Task statement
Format the listing as a JSON array of strings, one string per line and blank lines omitted, beginning at the line that has "has width=850, height=475." and stopping after the line that has "(638, 566).". Include only those lines.

•••

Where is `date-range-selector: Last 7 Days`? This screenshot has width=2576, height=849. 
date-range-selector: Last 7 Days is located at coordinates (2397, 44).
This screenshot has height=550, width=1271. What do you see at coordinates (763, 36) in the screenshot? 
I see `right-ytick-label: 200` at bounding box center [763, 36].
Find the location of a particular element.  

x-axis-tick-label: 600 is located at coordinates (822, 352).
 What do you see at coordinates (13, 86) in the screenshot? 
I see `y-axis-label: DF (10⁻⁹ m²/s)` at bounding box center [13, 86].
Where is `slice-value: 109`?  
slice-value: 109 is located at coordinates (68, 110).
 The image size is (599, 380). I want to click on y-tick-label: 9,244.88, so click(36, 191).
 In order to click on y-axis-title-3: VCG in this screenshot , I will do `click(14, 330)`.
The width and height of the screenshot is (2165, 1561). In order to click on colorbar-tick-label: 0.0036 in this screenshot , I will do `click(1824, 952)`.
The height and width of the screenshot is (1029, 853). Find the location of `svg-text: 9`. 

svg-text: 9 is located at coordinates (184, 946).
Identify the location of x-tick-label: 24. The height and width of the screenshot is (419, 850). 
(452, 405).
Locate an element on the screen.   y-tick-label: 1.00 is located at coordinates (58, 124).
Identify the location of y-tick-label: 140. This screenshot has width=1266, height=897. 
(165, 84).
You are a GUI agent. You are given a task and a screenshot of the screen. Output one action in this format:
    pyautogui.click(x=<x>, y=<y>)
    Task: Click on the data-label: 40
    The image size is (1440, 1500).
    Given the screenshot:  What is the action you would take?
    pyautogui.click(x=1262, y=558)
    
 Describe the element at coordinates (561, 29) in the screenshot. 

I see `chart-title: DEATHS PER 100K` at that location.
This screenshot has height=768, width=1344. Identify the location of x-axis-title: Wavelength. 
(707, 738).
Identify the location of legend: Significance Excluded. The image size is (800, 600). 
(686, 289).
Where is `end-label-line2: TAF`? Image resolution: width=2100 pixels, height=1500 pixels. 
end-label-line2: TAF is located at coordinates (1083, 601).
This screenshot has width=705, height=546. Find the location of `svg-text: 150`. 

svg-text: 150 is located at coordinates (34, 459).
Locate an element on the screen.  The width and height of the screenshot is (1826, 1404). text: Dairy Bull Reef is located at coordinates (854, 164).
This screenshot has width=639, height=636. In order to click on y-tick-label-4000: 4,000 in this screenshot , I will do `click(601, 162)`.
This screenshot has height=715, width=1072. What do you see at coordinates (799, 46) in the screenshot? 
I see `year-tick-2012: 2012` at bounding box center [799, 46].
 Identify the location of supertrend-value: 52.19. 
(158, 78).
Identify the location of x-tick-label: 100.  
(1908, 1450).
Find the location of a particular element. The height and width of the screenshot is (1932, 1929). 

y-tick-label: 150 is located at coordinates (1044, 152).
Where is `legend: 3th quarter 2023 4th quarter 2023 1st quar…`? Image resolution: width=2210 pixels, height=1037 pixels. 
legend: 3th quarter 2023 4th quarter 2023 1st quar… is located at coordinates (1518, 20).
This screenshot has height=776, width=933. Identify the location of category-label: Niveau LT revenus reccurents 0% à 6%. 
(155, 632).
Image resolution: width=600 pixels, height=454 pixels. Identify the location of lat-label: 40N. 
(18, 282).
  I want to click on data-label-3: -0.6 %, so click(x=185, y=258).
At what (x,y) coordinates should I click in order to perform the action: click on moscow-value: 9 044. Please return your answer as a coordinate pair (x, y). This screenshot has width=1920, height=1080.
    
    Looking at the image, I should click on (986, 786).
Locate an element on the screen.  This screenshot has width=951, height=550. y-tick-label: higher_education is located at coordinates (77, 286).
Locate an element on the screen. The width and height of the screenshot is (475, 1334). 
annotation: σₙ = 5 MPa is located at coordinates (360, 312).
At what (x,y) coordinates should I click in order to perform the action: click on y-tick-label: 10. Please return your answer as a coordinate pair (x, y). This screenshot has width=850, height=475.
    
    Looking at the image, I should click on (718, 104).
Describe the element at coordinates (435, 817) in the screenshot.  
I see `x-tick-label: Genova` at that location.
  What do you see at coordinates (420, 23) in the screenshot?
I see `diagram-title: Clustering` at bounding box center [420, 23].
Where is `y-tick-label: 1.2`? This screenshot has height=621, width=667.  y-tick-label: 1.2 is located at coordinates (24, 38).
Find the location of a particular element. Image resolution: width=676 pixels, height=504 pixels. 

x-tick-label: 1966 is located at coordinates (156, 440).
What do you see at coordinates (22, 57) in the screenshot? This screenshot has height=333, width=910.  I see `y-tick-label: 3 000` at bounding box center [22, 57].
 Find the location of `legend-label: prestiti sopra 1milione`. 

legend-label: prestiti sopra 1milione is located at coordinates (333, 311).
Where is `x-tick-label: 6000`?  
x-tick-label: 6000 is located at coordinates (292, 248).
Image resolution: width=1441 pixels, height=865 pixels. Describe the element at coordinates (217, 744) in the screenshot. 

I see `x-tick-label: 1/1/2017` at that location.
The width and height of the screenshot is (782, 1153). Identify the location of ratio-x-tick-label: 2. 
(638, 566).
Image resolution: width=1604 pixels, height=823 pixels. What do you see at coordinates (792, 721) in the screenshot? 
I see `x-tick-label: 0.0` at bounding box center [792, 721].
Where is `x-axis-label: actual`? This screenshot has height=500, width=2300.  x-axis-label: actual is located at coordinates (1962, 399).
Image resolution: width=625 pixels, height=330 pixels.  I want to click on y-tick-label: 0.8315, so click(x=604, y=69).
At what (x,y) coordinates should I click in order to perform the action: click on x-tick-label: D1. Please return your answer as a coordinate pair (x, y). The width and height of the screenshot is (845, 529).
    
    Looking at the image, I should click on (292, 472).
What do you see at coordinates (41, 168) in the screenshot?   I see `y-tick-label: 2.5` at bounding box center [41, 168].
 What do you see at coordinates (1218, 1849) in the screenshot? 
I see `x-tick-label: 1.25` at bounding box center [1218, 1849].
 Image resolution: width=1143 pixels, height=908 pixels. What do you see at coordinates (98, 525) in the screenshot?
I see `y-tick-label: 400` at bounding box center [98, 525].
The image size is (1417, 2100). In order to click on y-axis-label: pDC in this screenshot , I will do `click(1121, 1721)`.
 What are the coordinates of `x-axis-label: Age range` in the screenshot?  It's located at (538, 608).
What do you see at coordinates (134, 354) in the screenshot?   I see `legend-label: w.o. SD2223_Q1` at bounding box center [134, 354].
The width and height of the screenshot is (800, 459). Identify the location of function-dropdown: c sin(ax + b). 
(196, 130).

•••

Answer space
[
  "At what (x,y) coordinates should I click in order to perform the action: click on y-tick-label: 10. Please return your answer as a coordinate pair (x, y). This screenshot has width=850, height=475.",
  "    Looking at the image, I should click on (718, 104).",
  "Describe the element at coordinates (435, 817) in the screenshot.  ",
  "I see `x-tick-label: Genova` at that location.",
  "  What do you see at coordinates (420, 23) in the screenshot?",
  "I see `diagram-title: Clustering` at bounding box center [420, 23].",
  "Where is `y-tick-label: 1.2`? This screenshot has height=621, width=667.  y-tick-label: 1.2 is located at coordinates (24, 38).",
  "Find the location of a particular element. Image resolution: width=676 pixels, height=504 pixels. ",
  "x-tick-label: 1966 is located at coordinates (156, 440).",
  "What do you see at coordinates (22, 57) in the screenshot? This screenshot has height=333, width=910.  I see `y-tick-label: 3 000` at bounding box center [22, 57].",
  " Find the location of `legend-label: prestiti sopra 1milione`. ",
  "legend-label: prestiti sopra 1milione is located at coordinates (333, 311).",
  "Where is `x-tick-label: 6000`?  ",
  "x-tick-label: 6000 is located at coordinates (292, 248).",
  "Image resolution: width=1441 pixels, height=865 pixels. Describe the element at coordinates (217, 744) in the screenshot. ",
  "I see `x-tick-label: 1/1/2017` at that location.",
  "The width and height of the screenshot is (782, 1153). Identify the location of ratio-x-tick-label: 2. ",
  "(638, 566)."
]